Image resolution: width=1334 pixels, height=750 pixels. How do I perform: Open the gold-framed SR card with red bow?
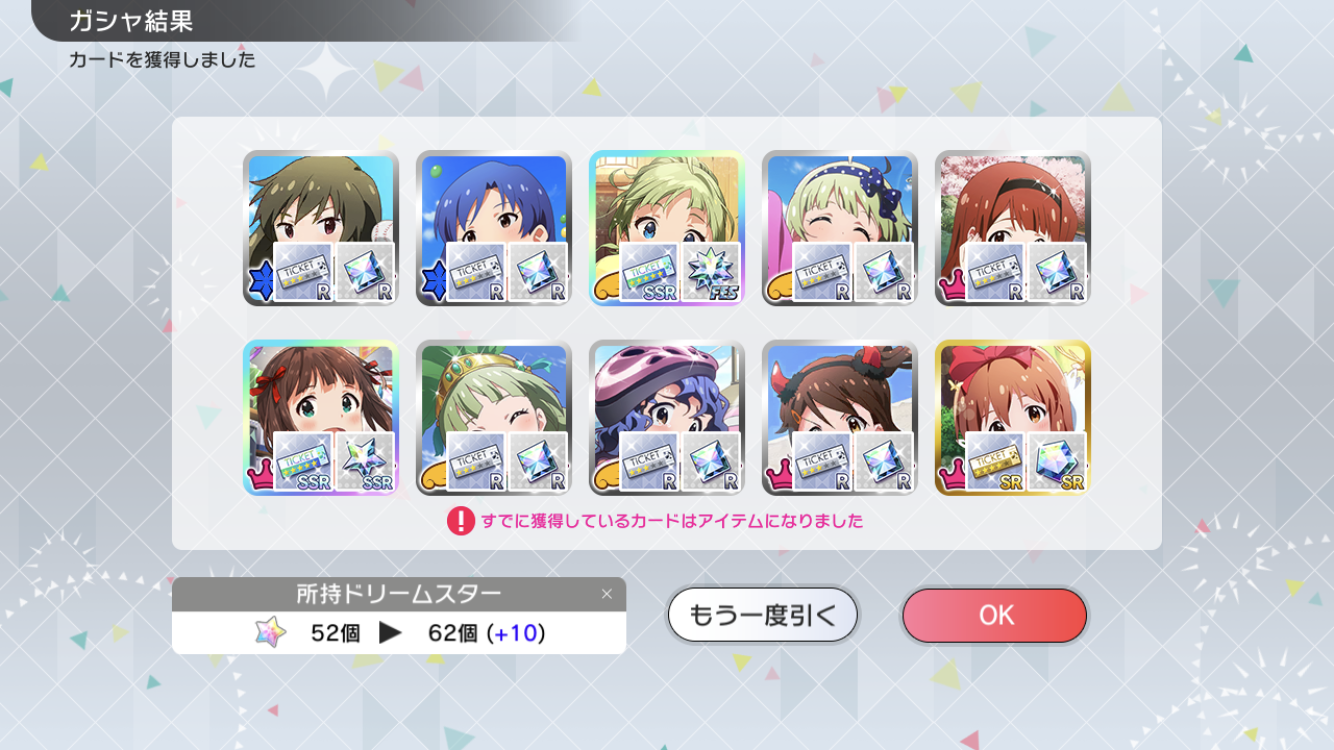pos(1013,417)
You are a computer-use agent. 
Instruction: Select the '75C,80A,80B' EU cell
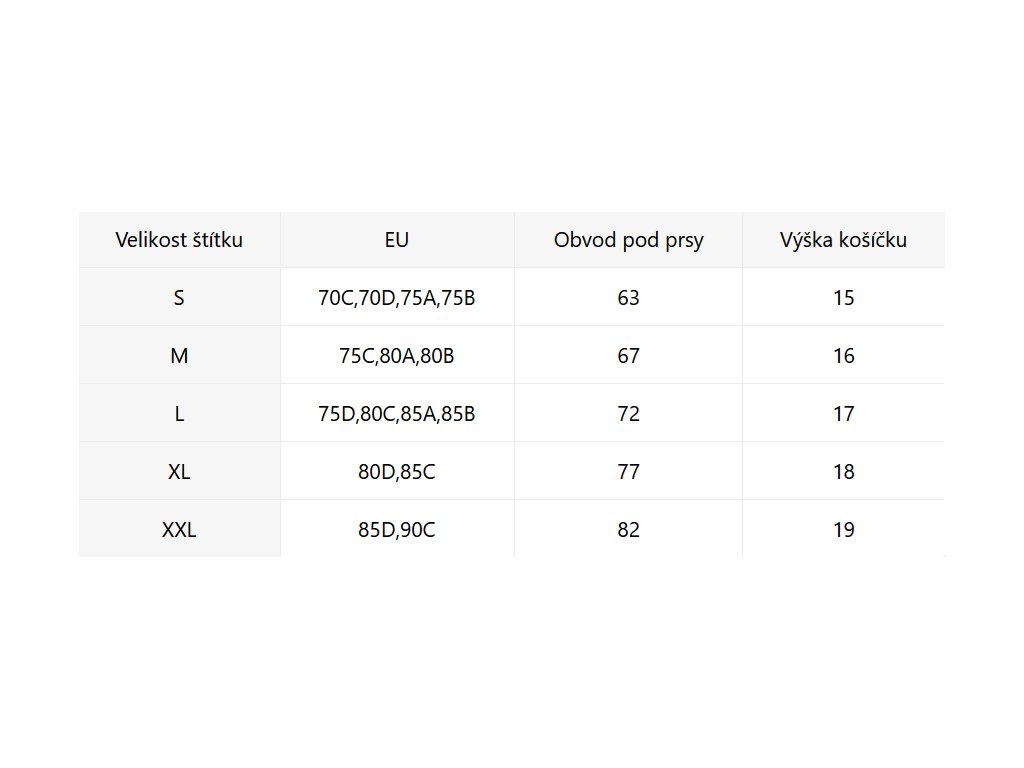coord(397,356)
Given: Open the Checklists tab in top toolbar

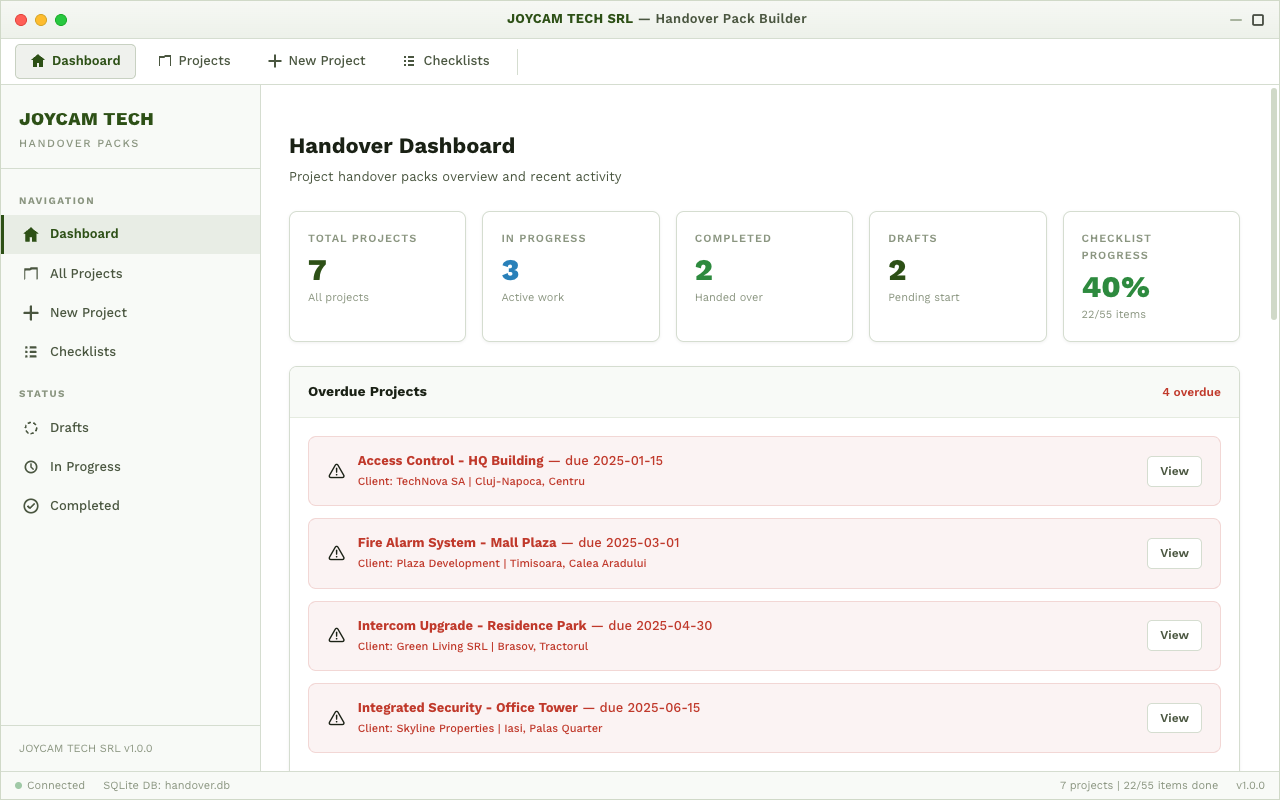Looking at the screenshot, I should tap(445, 60).
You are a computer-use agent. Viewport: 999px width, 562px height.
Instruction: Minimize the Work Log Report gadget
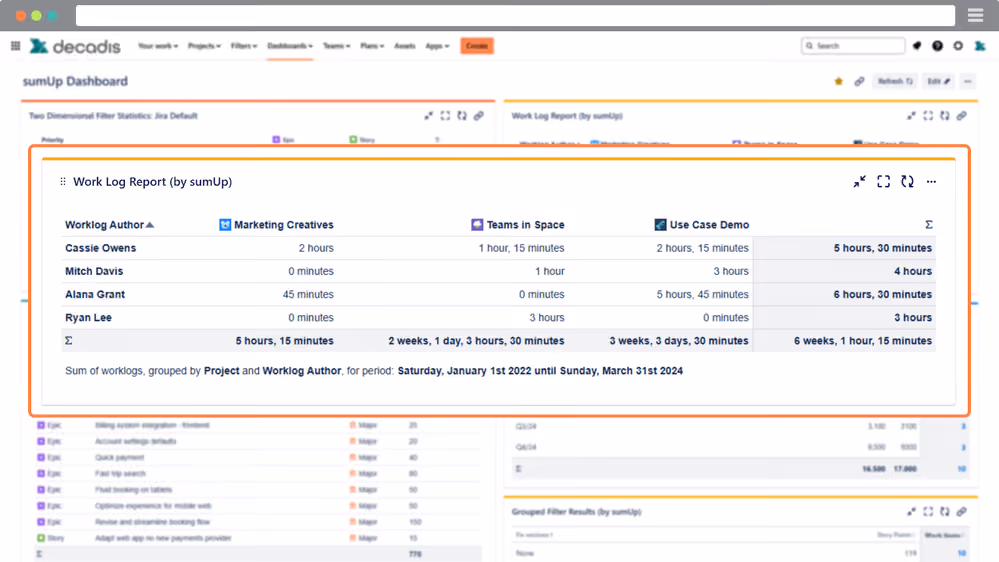(x=859, y=182)
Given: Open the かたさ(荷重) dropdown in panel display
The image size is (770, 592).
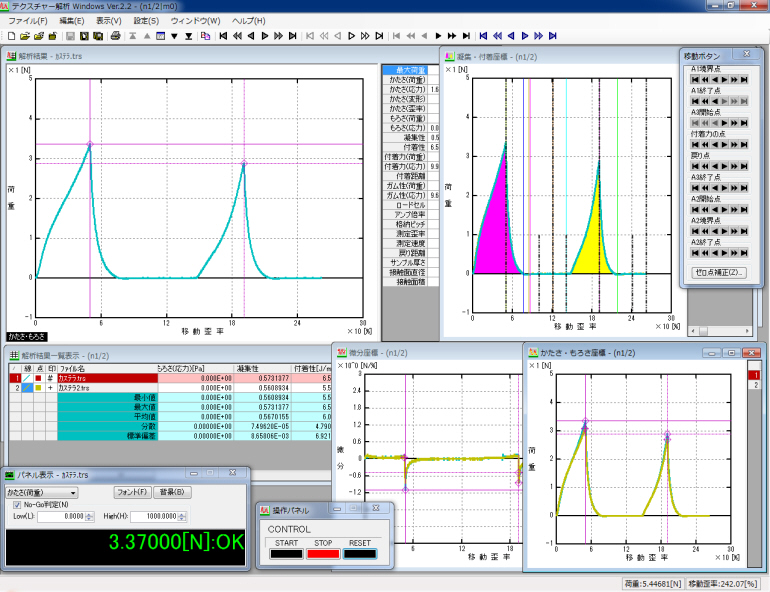Looking at the screenshot, I should click(72, 492).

* Description of the task
Look through the data above. Each line containing the word "computer" needs to be copied.

* Result for this task
You are a computer-use agent. 
You are a computer-use agent. Viewport: 999px width, 562px height.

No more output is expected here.